A Diagnosis
Jonathan Flint
The day before James Watson arrived to deliver the 2013 Michael Davys Lecture in Oxford, I received an email from his personal physician in New York asking me to arrange for him to be seen by ‘one of your best surgeons’ to remove a skin tumour. Since I had invited Watson to Oxford, it seemed I was also now responsible for his medical treatment.
Fearing catastrophe, I asked Peter Ratcliffe for advice. ‘What we need is a diagnosis,’ he said, and recommended four dermatologists. Two never answered my call, one was dead but the last said he could squeeze Watson into his clinic a couple of days after the lecture.
The plane carrying the world’s most famous biologist to what I imagined would be his premature death was by now fast approaching Heathrow Airport, from where two students collected him and his wife, Elizabeth, and drove them to Merton College where I had arranged for them to stay. Merton had better food than most colleges and guest rooms whose medieval features appealed to American visitors.
That evening, however, the porter had locked the gate and taken a short walk within the college, whose thick walls prevented cellphone calls from Watson and the students getting through. Watson told the students to take him to the Randolph Hotel but it was fully booked. By the time I got him into the college, Watson’s mood was not the best, but it was about to get a lot worse.
Instead of the guest room, out of consideration for Watson’s age (he had recently turned 85), the college had booked him into one of the student rooms, so he wouldn’t have to climb the steep, narrow steps to the second floor (he played tennis almost every day). The room had no detectable heating and few furnishings apart from its single bed, on which the Watsons sat. He looked up at me and said: ‘This is mean.’
At that moment the porter returned with a ham sandwich in a paper bag. Hiding this behind my back, I had a quick discussion with the porter (who said he’d found out from the internet that Watson was quite famous and probably deserved better accommodation) and managed to find a vacant guest room.
On the way upstairs, I told Watson I had found him the best surgeon in Oxford and booked him into a private clinic in a few days’ time. Without hesitating, he told me that wouldn’t work because he had to go to London for the unveiling of a blue plaque on the house where he had once lived. I would have to arrange for a surgeon to see him the day after his lecture. He also said I wasn’t to mention the skin problem to his wife.
He wasn’t hungry, at least, having eaten on the plane, so I stuffed the paper bag with the uneaten ham sandwich into a bin and headed home, contemplating what I’d say to reporters to explain why I’d let James Watson die.
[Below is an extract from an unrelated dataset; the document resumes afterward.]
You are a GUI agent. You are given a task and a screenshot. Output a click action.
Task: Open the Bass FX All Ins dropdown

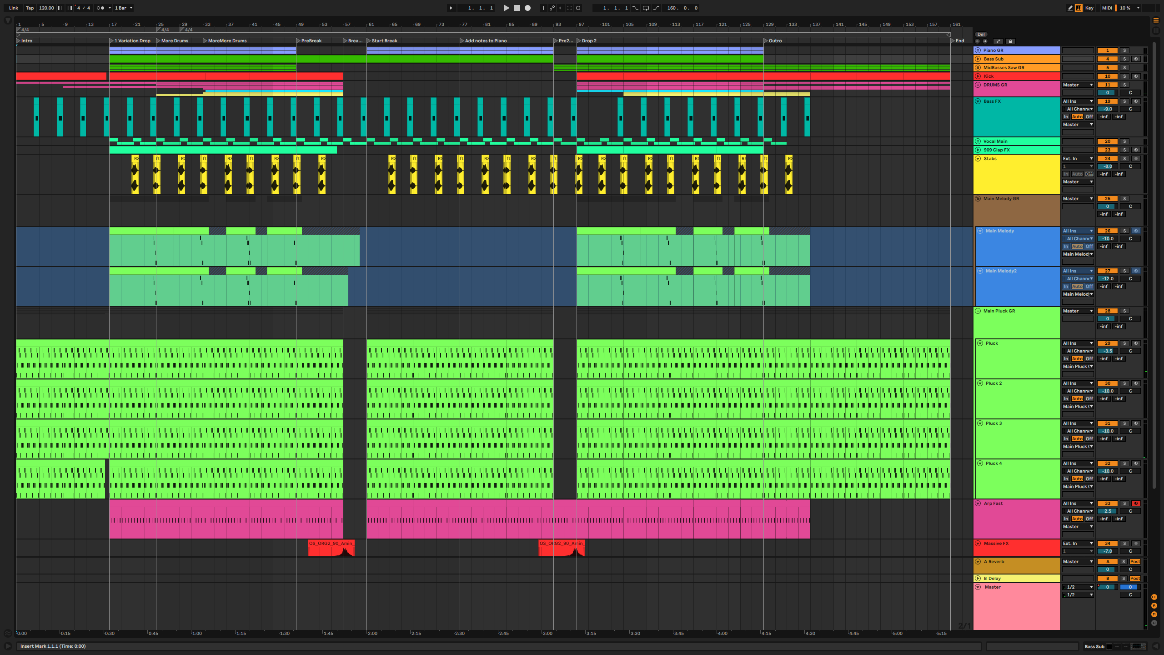pyautogui.click(x=1078, y=101)
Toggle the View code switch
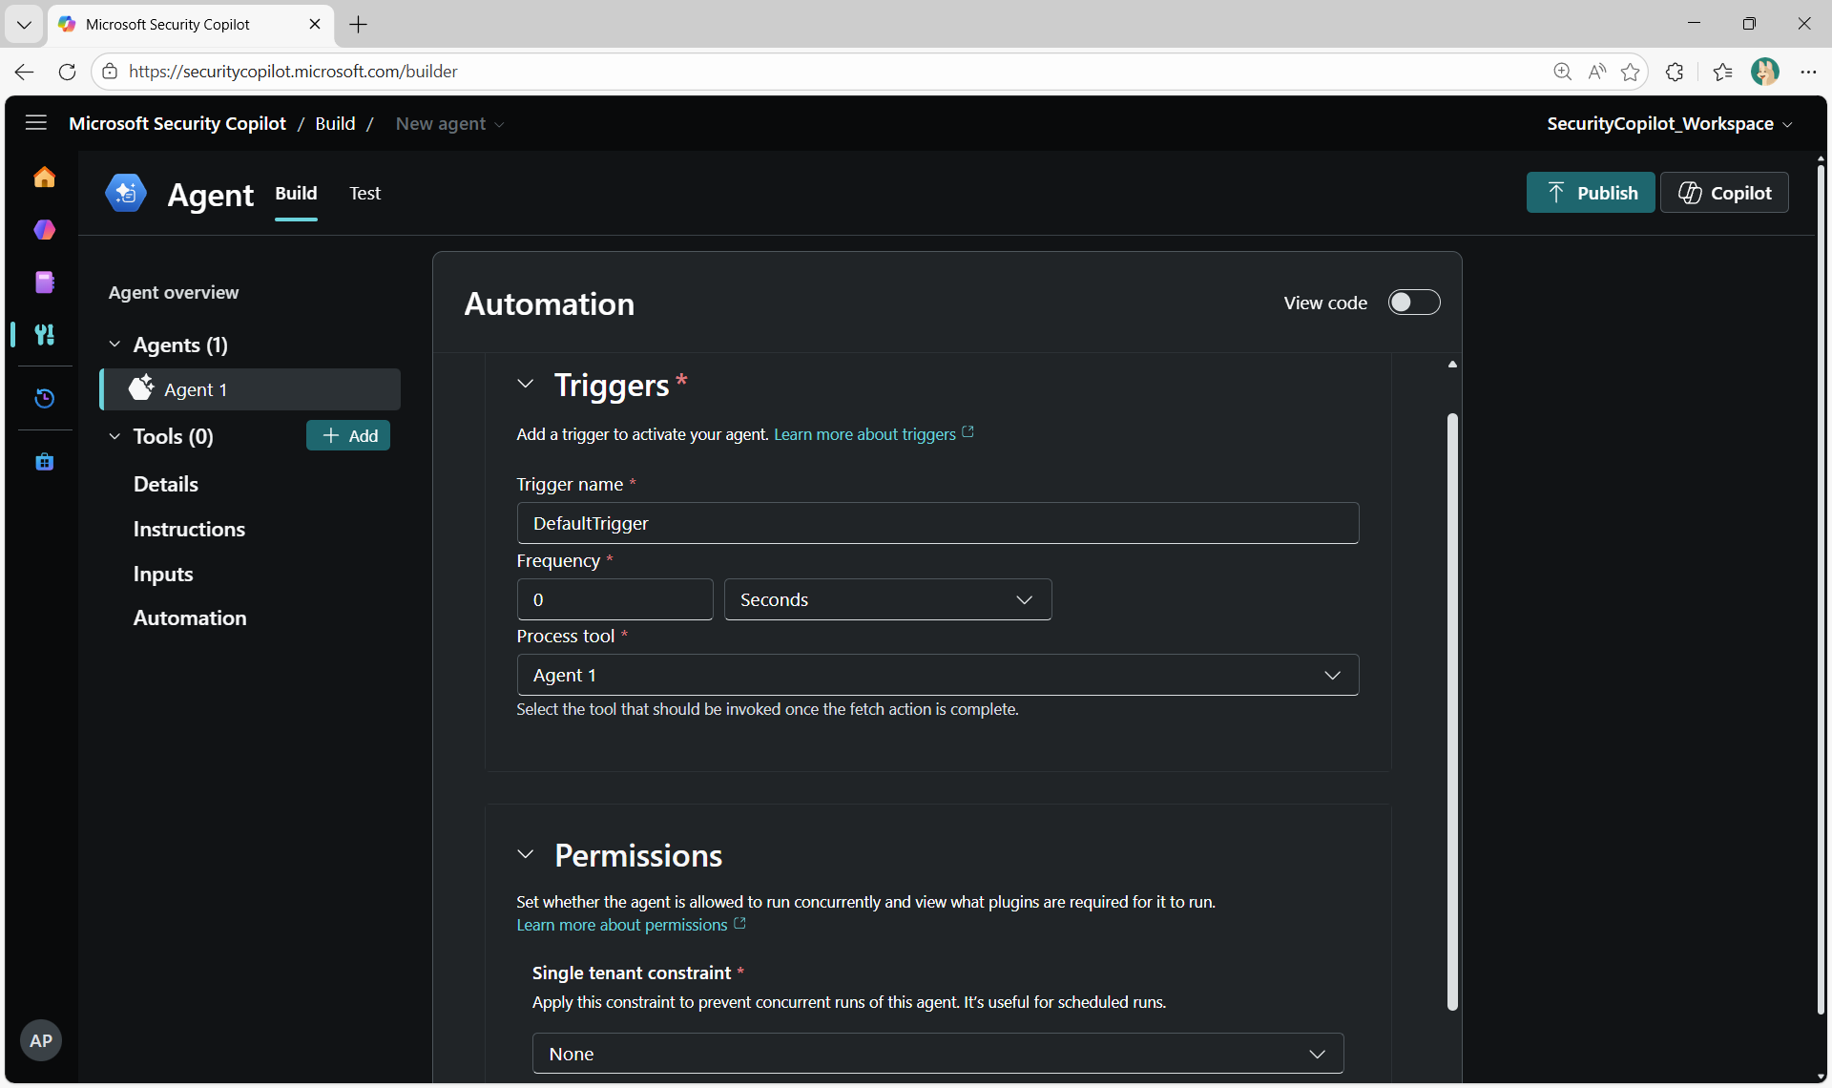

The balcony in Merton’s T.S. Eliot Theatre was occupied entirely by the press when Watson arrived. He stood by the podium for a few minutes until the camera flashes abated and then began talking. His subject was the genetics of mental illness, a topic in which he had a personal interest because one of his sons had been diagnosed with schizophrenia.
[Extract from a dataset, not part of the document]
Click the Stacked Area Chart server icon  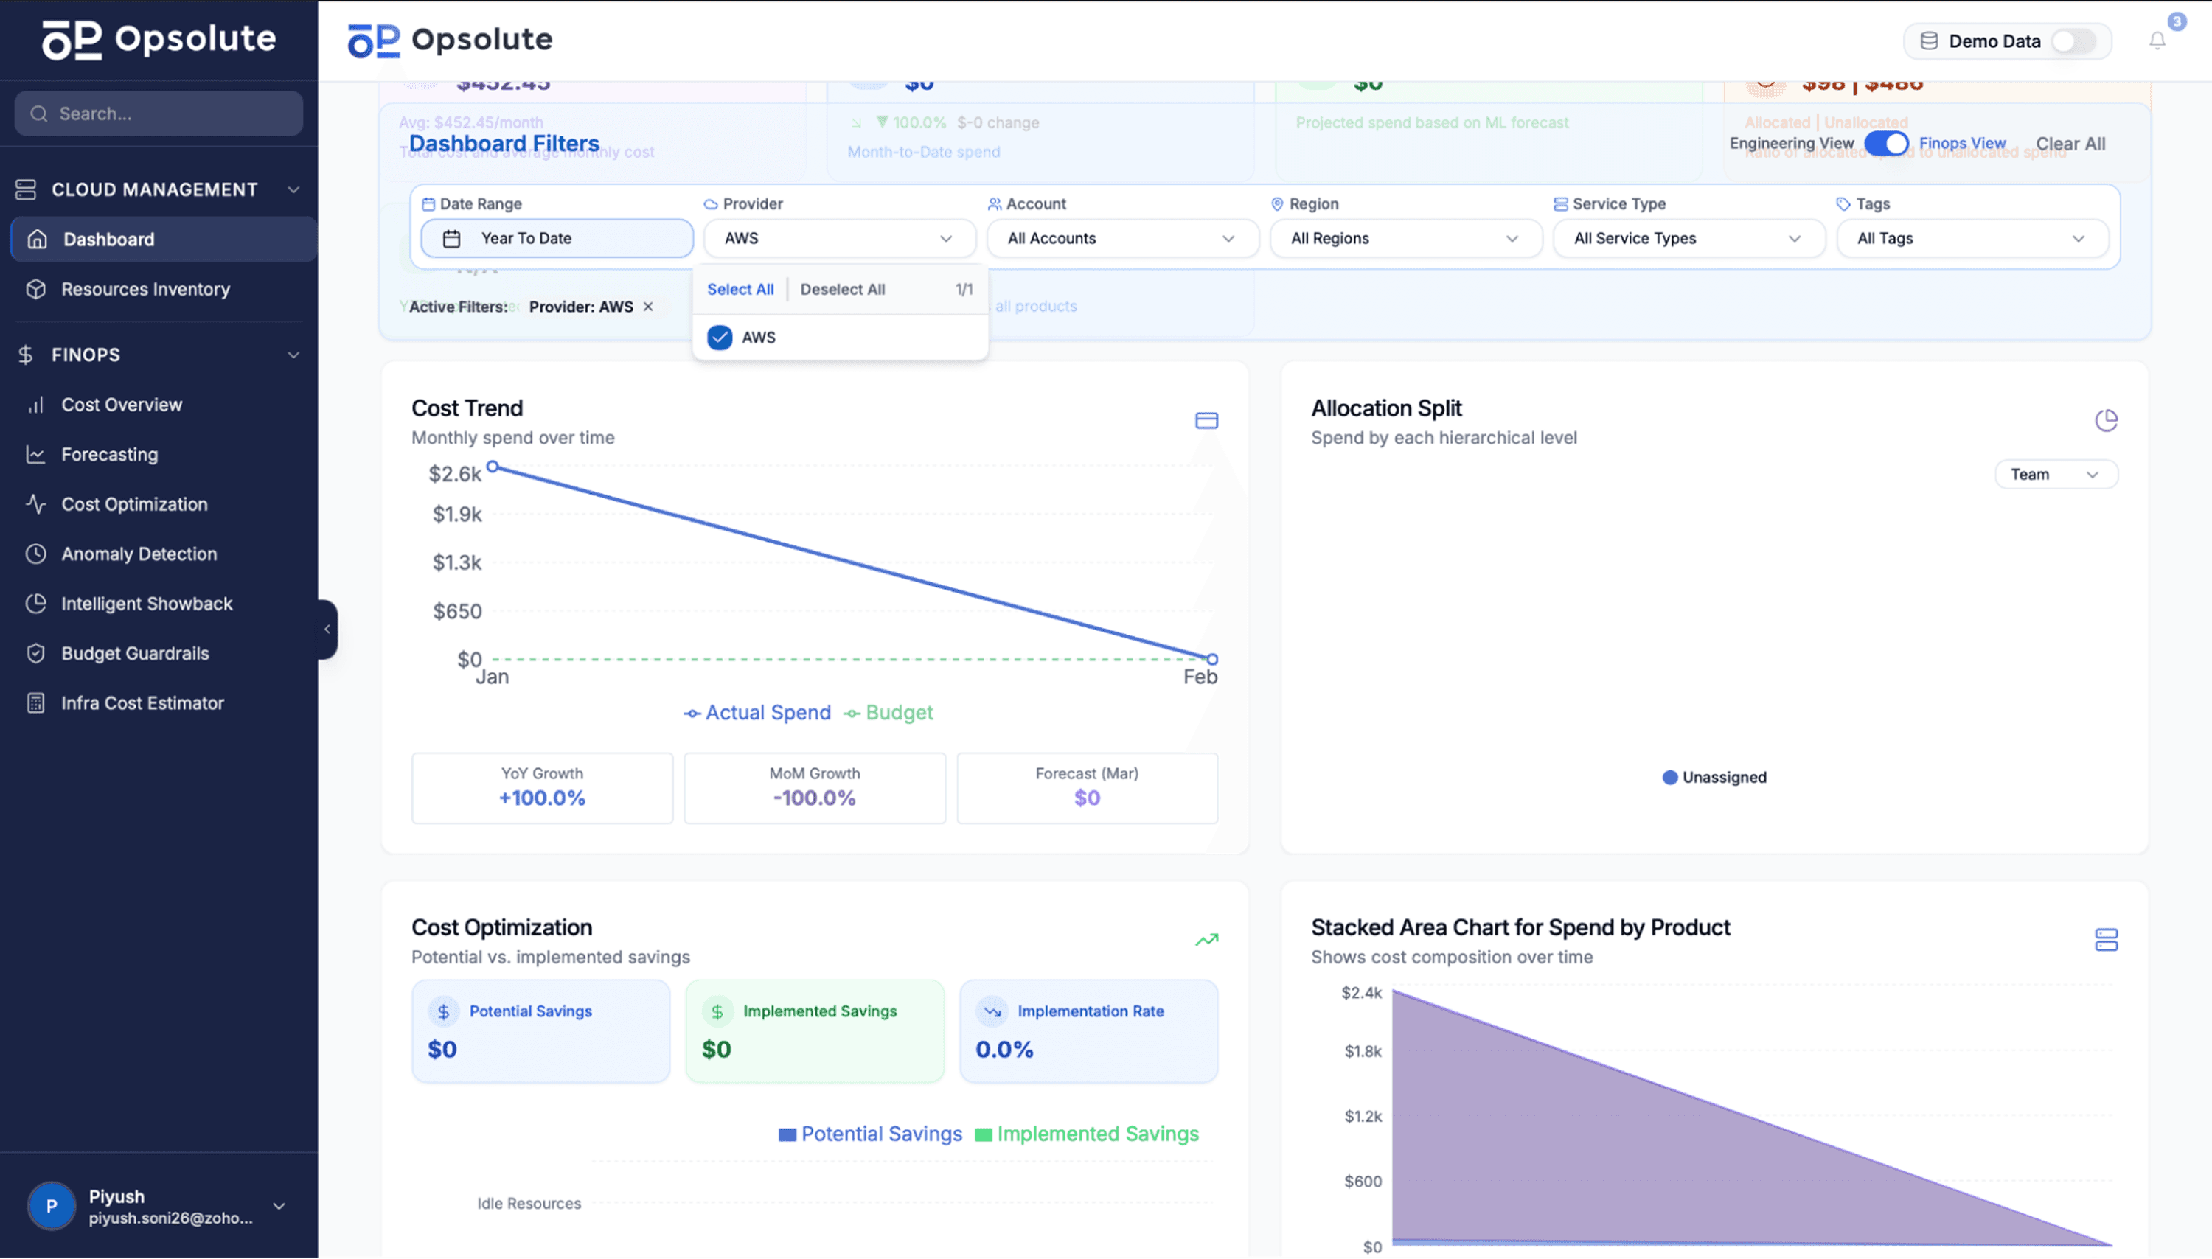click(2106, 940)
After a wandering preamble about the history of genetics at Cold Spring Harbor Laboratory, his first slide was all text, from ceiling to floor, without margins. Glancing at the slide for a moment, he started talking about something unrelated to the words on the screen. After going on in this vein for fifteen minutes, with slides and speaker continuing to disagree on what they wanted to communicate to the audience, Watson showed a slide that acknowledged and thanked the Cold Spring Harbor scientists who’d contributed to his talk. The lecture appeared to be over. Cameras flashed once more. Watson gazed at the balcony, peered at the slide, advanced to the next and continued talking. By the time he finished, about an hour later, there had been at least three acknowledgment slides.
Merton made up for the ham sandwich of the previous evening with a three-course meal in a private dining room. Most of the geneticists I had asked to dinner had turned down the invitation, on the grounds that they did not want to be associated with someone holding Watson’s views (Cold Spring Harbor broke all ties with him a few years later, condemning his ‘misuse of science to justify prejudice’), but he still had some friends in Oxford. He sat opposite me, laughing loudly and drinking Merton’s best wine, unaware that I hadn’t found anyone to operate on him the following day. I shared my worries with a colleague, who told me there was an NHS dermatology clinic opposite the Centre for Human Genetics that Watson was scheduled to visit.
The next day I drove Watson from Merton to the Centre for Human Genetics, left him to talk at length to a group of students, and walked over to the dermatology clinic. The NHS staff let me speak to the consultant running the clinic who agreed to see Watson. Later that day, sitting in the waiting room, Watson looked no different from any of the other elderly men waiting to have their squamous or basal cell carcinomas examined.
An hour later, the tumour removed, a small lesion in his leg sewn up, Watson smiled as he waited for the car to take him to London. He thanked me for looking after him and I waved goodbye, hoping never to see him again. The dermatologist caught me as I left to tell me the tumour he’d cut out was benign. Then a thought occurred to me: could I have some of the tissue to sequence its DNA? Watson died this month at the age of 97. There’s probably still a small piece of his skin somewhere in a freezer at the Centre for Human Genetics in Oxford. I don’t suppose he’d mind.